LO STUDIO- Come dichiara professor Pasquale Annunziata, responsabile dello studio, «La scoperta è il naturale sbocco di un precedente risultato dello stesso gruppo di ricerca, che alla fine degli anni ’90 aveva individuato nel liquor cefalo-rachidiano di un sottogruppo di pazienti con sclerosi multipla un anticorpo diretto contro una proteina della mielina, associato ad un andamento benigno della malattia. Proseguendo nelle ricerche, siamo finalmente riusciti ad isolare l’anticorpo monoclonale in pazienti nei quali la sclerosi multipla era stabile da anni.

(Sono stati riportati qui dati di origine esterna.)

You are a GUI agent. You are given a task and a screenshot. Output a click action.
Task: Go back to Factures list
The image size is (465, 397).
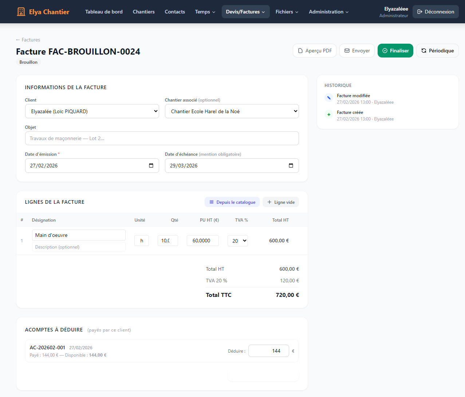point(28,40)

Tale anticorpo è in grado di legarsi ad alcune cellule del sistema immunitario ed ha mostrato in vitro una potente attività immunosoppressiva». Un risultato importante tanto da meritare la pubblicazione, che avverrà nelle prossime settimane, sulla prestigiosa rivista Journal of Neuroimmunology.
IL FUTURO- Una scoperta che ora potrebbe avere importanti ricadute in chiave terapeutica. Lo studio infatti «dà un contributo rilevante alla comprensione di come il sistema immunitario possa controllare naturalmente un processo autoimmunitario diretto contro il sistema nervoso, aiutando a capire perché alcuni pazienti con sclerosi multipla possano per molti anni non presentare sintomi della patologia dopo il primo attacco clinico. Tale anticorpo ad attività immunosoppressiva potrebbe essere sviluppato in una forma chimica idonea ad essere utilizzata nella terapia non solo della sclerosi multipla, ma anche di altre malattie autoimmuni organo-specifiche e potrebbe essere testato nel rigetto da trapianti» spiega Annunziata. Ma mentre queste ipotesi dovranno essere ancora ben valutate, sicuramente più vicina potrebbe essere la ricaduta pratica nel campo della diagnostica: l’individuazione di questo anticorpo infatti può rappresentare un test per predire un’evoluzione benigna della malattia, attualmente possibile solo con un monitoraggio di lungo periodo.